Questiono-me se os pais conhecem realmente os filhos. É claro que sim, são filhos. Mas e sobre o efeito do álcool? Sobre o efeito das drogas? Como é quando a adrenalina é maior que o normal? "O meu filho nunca tocou em drogas. Não bebe uma pinga de álcool". Já ouvi tantos pais dizerem isso e vi precisamente o contrário. Continuo a dizer que os nossos pais só conhecem de nós aquilo que nós queremos que conheçam. A nossa palavra é de ouro. Os meus pais sempre acharam que eu não fumava. Desde que chegasse a casa sem cheirar a tabaco da boca, que não fumasse com eles por perto, tudo continuava nesta crença absolutamente estúpida. Fumava há oito anos quando os meus pais descobriram. Nunca tinha chegado bêbedo a casa e para os meus pais eu não me embebedava. E eu apanhei com cada uma!
Que moral tenho eu para falar? Talvez nenhuma, é verdade. Mas a educação que os meus pais me deram nunca me fez atirar colchões de um quarto de hotel, partir aquilo que não era meu. Talvez por as coisas custarem a ganhar lá em casa e saber que se estragasse tinha de pagar. Já diz o velho ditado: "quem estraga velho, paga novo". A meu ver, a educação reflete-se em todo o lado, independentemente do estado em que estejamos. Conheço os meus limites, sei aquilo que devo fazer ou não fazer. Talvez por isso seja um renegado. É verdade que já fiz coisas para agradar aos outros, mas nunca nada que me fizesse envergonhar ou que envergonhasse os meus pais.

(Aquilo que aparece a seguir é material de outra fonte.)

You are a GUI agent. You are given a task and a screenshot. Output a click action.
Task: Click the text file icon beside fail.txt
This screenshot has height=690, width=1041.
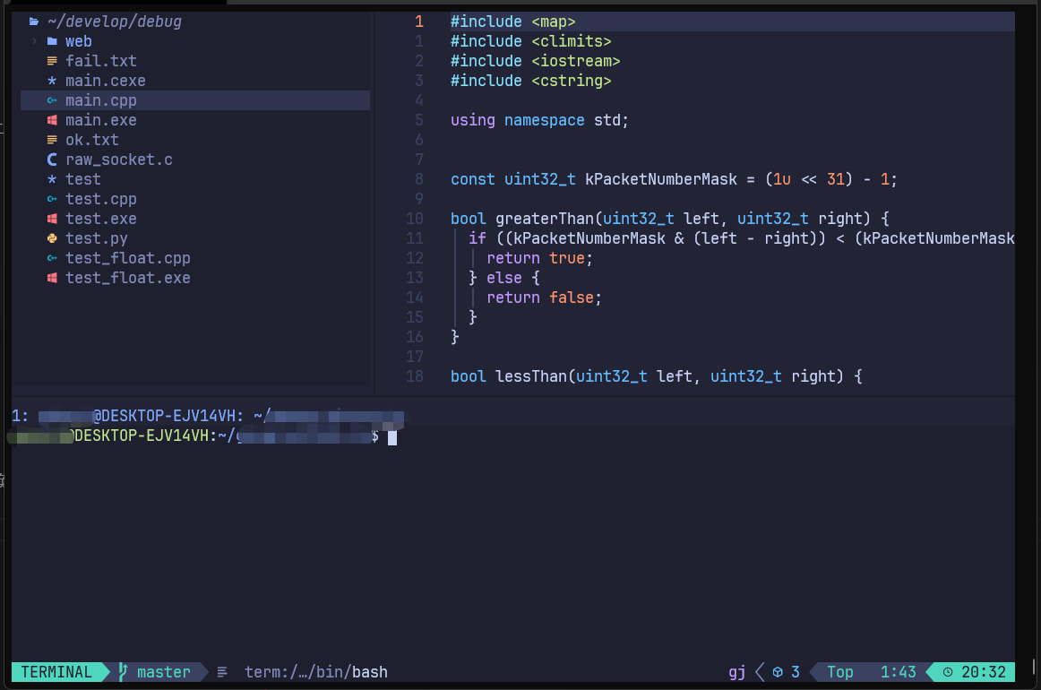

Reparo, muitas vezes, que os "Alpha" são cada vez mais e os restantes entram na moda para agradar, para se sentirem incluídos. A rejeição é horrível e por isso nada melhor que nos submetermos a um "Alpha". Sinceramente, não sei o que dizem os livros de psicologia sobre este assunto, mas para mim (descoberta que fiz quando me vi na aflição) todos temos um "Alpha" dentro de nós. Somo-lo ou não por natureza. Mas com algum trabalho esse "gene" virá ao de cima e cada um será capaz de se reger pelos seus próprios principios.

 


Bem, a verdade é que comecei por falar nas viagens de finalistas e acabei divagando um pouco mais. Quanto a estas viagens, não há muito a dizer. Que seja feita uma prevenção bem maior por parte dos educadores e também por parte das agências de viagens, que só veêm o seu nome manchado. Que haja videos e imagens a sensibilizar, senão coitada de Santa Bárbara que só é lembrada em dias de trovoada. Quanto aos jovens finalistas, porque não começar a pensar numa coisa diferente? Porque não um destino onde possam "aproveitar a vida" mas também conhecer um mundo/cultura diferente? Há tanto local onde ir! Com o mesmo dinheiro conseguem umas férias diferentes. Ah, e não se culpabilizem uns as outros. Não é bonito andarmos a atirar as culpas, acabamos sempre por ser todos iguais. Quanto aos pais? Olhem, uns culpabilizem-se, outros não. Para os pais dos futuros finalistas, uma conversinha séria antes da viagem faz sempre bem.